According to the 1920 census, its population that year was 3,092 — still significantly smaller than its neighbors, Carnegie and Canonsburg. But Bridgeville was larger than the mine patch towns in the nearby townships, so it became an important commercial center, filled with small businesses.
Evidence of the proliferation of these businesses is an advertisement in the Jan. 21 Canonsburg “Daily Notes” for Franco-American Coffee listing area dealers. Included in the list are nine Bridgeville stores — Ruben Abramovitz, R. Peterson, Harmuth Bros., O. Pinazzi, A Wagoner & Sons, Durgain Thomas, Mary Lavendosky, Albert Sam and Jos. Saperstein.
Business was booming in the Kirwan Heights industrial complex. C.P. Mayer had shifted his interest from the brickyard to the new airfield he had just constructed — the first commercial airfield west of the Alleghenies. General Electric took over the J.B. Higbee facility and converted it into “the Glass House.”
The Jan. 17 Pittsburgh Daily Post ran an advertisement for Universal Steel offering liberal wages for a “man to run Davis Bournondeille radiograph for cutting tops of steel ingots.” A series of similar ads later in the year attest to the continuing expansion of the Universal facility.

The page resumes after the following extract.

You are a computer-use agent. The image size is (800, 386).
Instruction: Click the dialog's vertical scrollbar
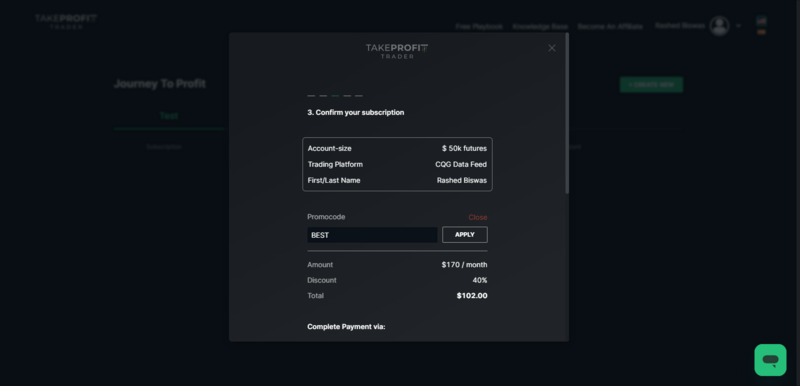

The Colussy family’s venture into selling automobiles was in its second year. One wonders if they had any idea that it would be Chevrolet’s oldest continuous franchise a century later.
An advertisement in the Pittsburgh Press on Jan. 30 reported the availability of a new bungalow in Bridgeville — five rooms and a bath, to be “sold at a bargain.”
On Jan. 20, the Daily Notes reported that Mr. and Mrs. W.M. Russell spent the weekend visiting friends in Canonsburg and had returned to their Bridgeville home. Trivial as this seems today, it is pleasant to imagine a day when newspapers found such information newsworthy.
Buried in a list of movie advertisements in the Jan. 22 Pittsburgh Daily Post is one for the Star Theater in Bridgeville, showing “The Call of the Soul,” starring Gladys Brockwell. I wonder where the Star Theater was located. Perhaps it was the one the Delphus family ran on Railroad Street.
Bridgeville made the society page of the Pittsburgh Press on Jan. 10 with a report of a meeting of the Bridgeville Women’s Club at the home of Mrs. Albert B. Murray, featuring the reading of papers on Belgium by various ladies.
There was great interest in sports in Bridgeville in 1920, especially in soccer. Bridgeville had a team in the Central Division of the Press Soccer League. Early in the month, they played a scoreless tie with Cecil, primarily because of the work of goalkeeper Darkus.
Another active team was a basketball team called the “Bridgeville Odds.” One suspects they were sponsored by the Odd Fellows, a fraternal club that changed its name to the Owls Club.
I’m not sure how valid a picture of life in Bridgeville a century ago we can imagine from a pile of newspaper clippings, but at least they are a good beginning. It certainly appears to have been a time less stressful than the decades that followed.